As a seventh-generation Floridian growing up on the Gulf Coast, a love for Florida’s diverse cultural heritage and natural landscape runs deep in my soul. If you didn’t know where I was as a kid, you’d only have to look to the nearest longleaf pine forest trail, freshly built fort on a beach, or halfway up a large live oak tree, and there you’d find me! It is this love for Old Florida that brought me to degrees in Anthropology, Applied Archaeology from Florida State University (B.S., 2011) and Northern Arizona University (M.A., 2014), and a career spanning the Florida State Historic Preservation Office, the National Park Service, the American Battlefield Trust in Washington, D.C., and now, back to my home state with the Florida Humanities Council (FHC). In the words of Marjorie Kinnan Rawlings, “I do not understand how anyone can live without some small place of enchantment to turn to.” And for me, that place is Florida.
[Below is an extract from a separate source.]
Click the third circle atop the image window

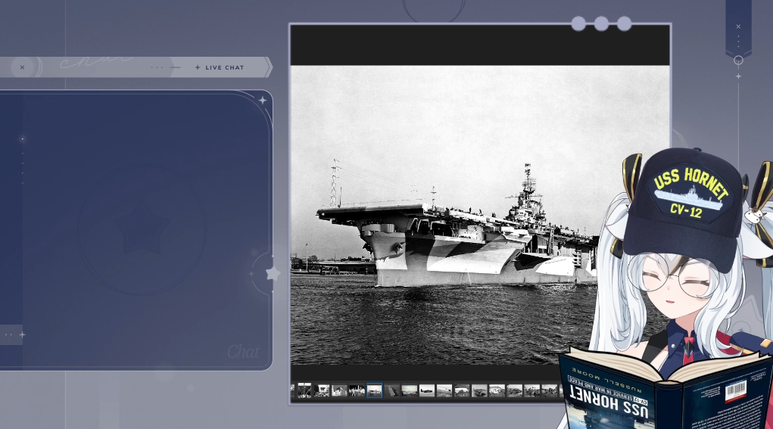point(624,23)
Serving as the Grants Coordinator for the Florida Humanities Council, my responsibility is to manage the Community Project Grants program, which redistributes funds from the National Endowment for the Humanities into vibrant and vital local community projects rooted in the humanities. I will be the main point-of-contact for all organizations interested in applying for these grants, and the go-to person for all recipients throughout their grant lifecycle. Additionally, I will be working with my colleagues and thought-leaders across the state to boost the public’s knowledge and awareness of Florida stories, history, heritage, and culture (in other words, humanities!). Moreover, I very much look forward to assessing and improving the grants program to further help local citizens and underrepresented communities amplify their voices. I am thrilled to join the passionate staff at the FHC, and work alongside our partners to shine a light on the Sunshine State’s diverse heritage, one grant at a time!

When not managing all things grants, you could most likely find me in the same places you would when I was a kid – hiking under longleaf pines, kayaking through a mangrove forest, fishing off of Little Gasparilla Island, or diving into the most recent Florida novel (anyone else loving Jack Davis’ The Gulf: The Making of an American Sea??). Although, my tree-climbing days are well behind me!